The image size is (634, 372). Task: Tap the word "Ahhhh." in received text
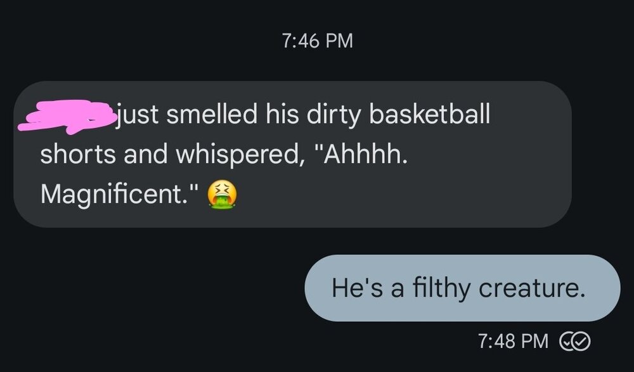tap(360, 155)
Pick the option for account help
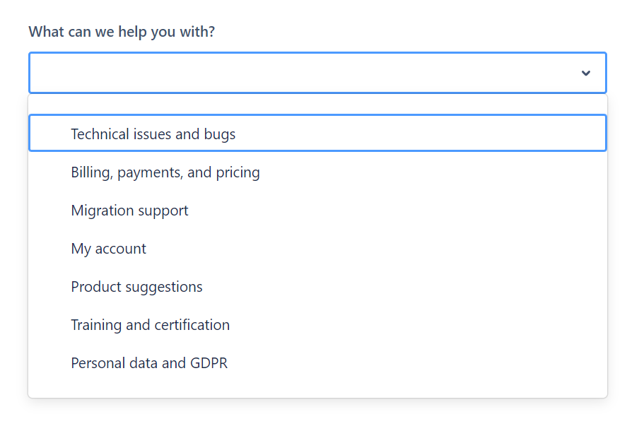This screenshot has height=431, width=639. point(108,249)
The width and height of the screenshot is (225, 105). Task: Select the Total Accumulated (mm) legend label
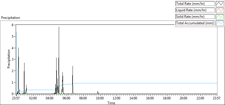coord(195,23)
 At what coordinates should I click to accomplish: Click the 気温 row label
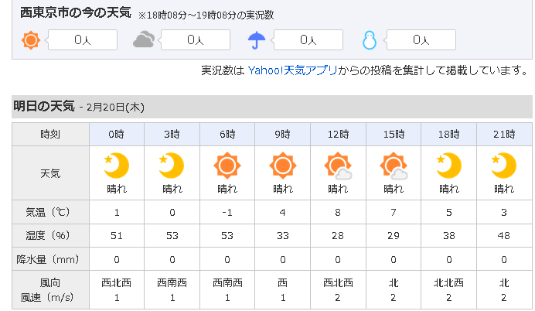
=====
> TASK REQUIREMENTS: Print the data above exactly, minus pictures.

> ANSWER SPACE:
The image size is (634, 372). Task: Tap the word "Ahhhh." in received text
tap(360, 155)
Pick the option for account help
This screenshot has height=431, width=639. point(108,249)
The width and height of the screenshot is (225, 105). Task: Select the Total Accumulated (mm) legend label
coord(195,23)
 At what coordinates should I click to accomplish: Click the 気温 row label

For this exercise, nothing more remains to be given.